# Rahmenmaße



## dirkr (29. September 2003)

Hallo Anthony.

Wo stehen eigentlich die Rahmenabmessungen auf eurer Seite; Oberrohrlänge, etc.

ich finde sie nicht  . Hoffe das liegt nicht an mir.


----------



## voki (29. September 2003)

habe das gleiche problem.
suche mal unter rennrad rahmenhöhe im internet. findest bestimmt ein paar seiten und bist dann noch verwirrter


----------



## MTB-News.de




----------



## AnthonyXIV (29. September 2003)

Hallo dirk,

Schau doch mal bei dem jeweiligen Rad unter
"Fact" nach, dort sind einige Daten vorhanden.

Sollte dir was fehlen, schicke mir doch geschwind eine Mail,
dann sende ich dir einen Katalog, dort ist alles drin!!

Bergwerk Manufaktur - Faszination des Rahmenbaus


AnthonyXIV


----------



## dirkr (29. September 2003)

Hallo Anthony.

Also 
Oberrohrlänge
Sitzrohrlänge
Radstand

wüsste ich gerne für die Grössen M und L bei Faunus LSD und Mercury SL.


Wegen dem Katalog; wenn da nicht mehr drin steht als in den pdfs von eurer Seite brauche ich den nicht. wenn  ja sag Bescheid dann sende ich Dir eine Mail mit meiner Adresse.

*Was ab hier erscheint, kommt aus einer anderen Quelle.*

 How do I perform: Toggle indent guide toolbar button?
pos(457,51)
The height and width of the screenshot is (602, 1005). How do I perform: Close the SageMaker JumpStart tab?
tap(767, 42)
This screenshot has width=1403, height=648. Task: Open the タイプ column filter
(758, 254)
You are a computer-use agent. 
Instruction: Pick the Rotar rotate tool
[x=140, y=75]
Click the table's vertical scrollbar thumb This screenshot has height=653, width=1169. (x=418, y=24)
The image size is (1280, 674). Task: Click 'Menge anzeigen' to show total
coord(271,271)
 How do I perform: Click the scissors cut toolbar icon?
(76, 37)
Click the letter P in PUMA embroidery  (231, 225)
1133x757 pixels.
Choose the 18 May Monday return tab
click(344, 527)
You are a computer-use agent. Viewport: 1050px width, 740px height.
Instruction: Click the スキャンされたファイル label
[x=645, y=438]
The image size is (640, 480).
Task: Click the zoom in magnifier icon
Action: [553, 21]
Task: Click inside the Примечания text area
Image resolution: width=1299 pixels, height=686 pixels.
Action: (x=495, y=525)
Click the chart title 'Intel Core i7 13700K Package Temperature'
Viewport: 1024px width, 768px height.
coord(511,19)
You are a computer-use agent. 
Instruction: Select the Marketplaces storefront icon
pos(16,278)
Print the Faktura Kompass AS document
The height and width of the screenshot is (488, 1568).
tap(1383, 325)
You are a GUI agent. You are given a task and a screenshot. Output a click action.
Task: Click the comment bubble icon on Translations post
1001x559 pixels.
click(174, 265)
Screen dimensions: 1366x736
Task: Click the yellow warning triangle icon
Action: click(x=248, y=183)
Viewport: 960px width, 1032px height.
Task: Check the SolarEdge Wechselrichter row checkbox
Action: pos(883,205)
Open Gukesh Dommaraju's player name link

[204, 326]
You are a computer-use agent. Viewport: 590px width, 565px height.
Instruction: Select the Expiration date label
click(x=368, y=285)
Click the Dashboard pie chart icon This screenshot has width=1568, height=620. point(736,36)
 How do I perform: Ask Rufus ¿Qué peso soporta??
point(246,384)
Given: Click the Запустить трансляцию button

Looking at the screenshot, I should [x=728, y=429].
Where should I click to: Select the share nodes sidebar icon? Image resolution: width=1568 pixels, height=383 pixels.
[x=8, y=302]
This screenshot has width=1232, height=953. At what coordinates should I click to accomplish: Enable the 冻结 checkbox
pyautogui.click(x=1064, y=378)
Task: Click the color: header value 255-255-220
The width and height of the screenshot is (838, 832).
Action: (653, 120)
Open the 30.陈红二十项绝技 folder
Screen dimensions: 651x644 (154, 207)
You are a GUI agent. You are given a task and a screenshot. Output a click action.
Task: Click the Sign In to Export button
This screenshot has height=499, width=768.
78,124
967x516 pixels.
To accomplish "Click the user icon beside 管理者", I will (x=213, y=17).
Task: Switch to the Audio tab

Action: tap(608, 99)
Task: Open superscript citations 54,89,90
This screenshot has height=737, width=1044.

BTW, wie lange gebt Ihr Garantie auf eure Rahmen? 5 Jahre wie Nicolai, Canyon, etc. oder weniger?


----------



## AnthonyXIV (30. September 2003)

Hallo Dirk,
die Maße sind im Katalog komplett,

Mail an [email protected]

Gruß

Bergwerk Manufaktur - Faszination des Rahmenbaus

Anthony XIV


----------



## dirkr (30. September 2003)

Hallo Anthony.

Mail ist gerade raus.


----------